2. § 4 Nr. 14 UStG ist richtlinienkonform auszulegen (z.B. Urteile des Bundesfinanzhofs --BFH-- vom 19. Dezember 2002 V R 28/00, BFHE 201, 330, BStBl II 2003, 532; vom 1. April 2004 V R 54/98, BFH/NV 2004, 1199). Nach Art. 13 Teil A Abs. 1 Buchst. c der Sechsten Richtlinie des Rates vom 17. Mai 1977 zur Harmonisierung der Rechtsvorschriften der Mitgliedstaaten über die Umsatzsteuern 77/388/EWG (Richtlinie 77/388/EWG) befreien die Mitgliedstaaten von der Steuer "die Heilbehandlungen im Bereich der Humanmedizin, die im Rahmen der Ausübung der von dem betreffenden Mitgliedstaat definierten ärztlichen und arztähnlichen Berufe erbracht werden". Der durch Art. 13 Teil A Abs. 1 Buchst. c der Richtlinie 77/388/EWG gezogene gemeinschaftsrechtliche Rahmen und die Auslegung der Tatbestandsmerkmale der bezeichneten Vorschrift durch den Gerichtshof der Europäischen Gemeinschaften (EuGH) sind deshalb bei der gebotenen richtlinienkonformen Auslegung von § 4 Nr. 14 UStG zu beachten.

3. Eine Heilbehandlung im Bereich der Humanmedizin i.S. des Art. 13 Teil A Abs. 1 Buchst. c der Richtlinie 77/388/EWG setzt voraus, dass es sich

- um ärztliche oder arztähnliche Leistungen handeln muss,

- diese von Personen erbracht werden, die die erforderlichen beruflichen Befähigungsnachweise besitzen (EuGH-Urteile vom 10. September 2002 Rs. C-141/00, Ambulanter Pflegedienst Kügler GmbH, Slg. 2002, I-6833, Umsatzsteuer-Rundschau --UR-- 2002, 513 Rdnr. 26 ff.; vom 6. November 2003 Rs. C-45/01, Christoph-Dornier-Stiftung, Rdnr. 50, UR 2003, 585).

Der Begriff der ärztlichen oder arztähnlichen Leistung setzt weiter voraus, dass es sich um medizinische Eingriffe handelt, die zu keinem anderen Zweck als dem der Vorbeugung, Diagnose, der Behandlung und, soweit möglich, der Heilung von Krankheiten oder Gesundheitsstörungen vorgenommen werden (EuGH-Urteile in Rdnr. 48, UR 2003, 585; vom 20. November 2003 Rs. C-212/01, Margarete Unterpertinger, UR 2004, 70, Rdnr. 39 und Rs. C-307/01, Peter d'Ambrumenil, UR 2004, 75 Rdnr. 57).

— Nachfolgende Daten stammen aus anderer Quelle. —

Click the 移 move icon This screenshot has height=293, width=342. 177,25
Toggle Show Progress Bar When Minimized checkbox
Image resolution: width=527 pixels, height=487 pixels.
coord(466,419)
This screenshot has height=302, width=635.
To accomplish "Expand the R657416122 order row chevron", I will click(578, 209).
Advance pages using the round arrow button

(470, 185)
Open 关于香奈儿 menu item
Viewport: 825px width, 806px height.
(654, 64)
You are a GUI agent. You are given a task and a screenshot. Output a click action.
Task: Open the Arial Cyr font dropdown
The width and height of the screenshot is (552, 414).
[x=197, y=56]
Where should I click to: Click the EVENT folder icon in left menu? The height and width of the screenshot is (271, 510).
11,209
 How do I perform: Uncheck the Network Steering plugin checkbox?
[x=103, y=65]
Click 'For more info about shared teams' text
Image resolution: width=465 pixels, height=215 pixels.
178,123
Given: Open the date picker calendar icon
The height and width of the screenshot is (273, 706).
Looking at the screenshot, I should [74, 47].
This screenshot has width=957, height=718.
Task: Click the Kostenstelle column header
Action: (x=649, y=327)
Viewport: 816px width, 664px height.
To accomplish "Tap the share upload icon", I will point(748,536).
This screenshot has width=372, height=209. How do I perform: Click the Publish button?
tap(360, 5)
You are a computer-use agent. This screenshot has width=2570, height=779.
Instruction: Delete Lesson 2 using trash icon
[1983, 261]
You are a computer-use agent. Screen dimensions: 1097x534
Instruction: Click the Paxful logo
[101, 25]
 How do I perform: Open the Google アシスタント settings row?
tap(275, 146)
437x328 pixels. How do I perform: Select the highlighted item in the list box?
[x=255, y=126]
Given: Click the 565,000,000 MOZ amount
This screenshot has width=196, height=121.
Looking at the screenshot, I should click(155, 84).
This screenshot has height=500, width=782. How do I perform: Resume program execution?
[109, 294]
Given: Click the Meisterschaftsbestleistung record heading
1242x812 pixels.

4. Aus den tatsächlichen Feststellungen des FG ergibt sich nicht, welche konkreten Tätigkeiten die Klägerin im Rahmen der von der "Elternschule" angebotenen Kurse "rund um die Geburt" ausgeführt hat; das FG erwähnt insoweit nur, dass die Klägerin als Honorarkraft in der Elternschule tätig war. Lediglich als Beispiele für das Kursangebot nennt das FG die Geburtsvorbereitung, Schwangerschafts- und Rückbildungsgymnastik und als Kursleiterinnen neben Hebammen und Geburtsvorbereiterinnen auch Fachkräfte aus den Berufen Erzieherin und Sozialpädagogin. Den Feststellungen lässt sich weder entnehmen, welche Kurse mit welchem Inhalt die --u.a. auch als ausgebildete Erzieherin staatlich anerkannte-- Klägerin ausgeführt hat, welche Leistungen ihrer Art nach die Krankenkassen --ganz oder teilweise-- ersetzen bzw. welche Leistungen erstattungsfähig sind. Nicht erkennbar ist weiter, welchen Inhalt die von der Klägerin durchgeführten Fortbildungskurse haben.

Die Sache wird deshalb zur Nachholung entsprechender Feststellungen zurückverwiesen. Bei seiner erneuten Entscheidung wird das FG die Grundsätze des zur Veröffentlichung bestimmten Senatsurteils vom 12. August 2004 V R 18/02 zu beachten haben.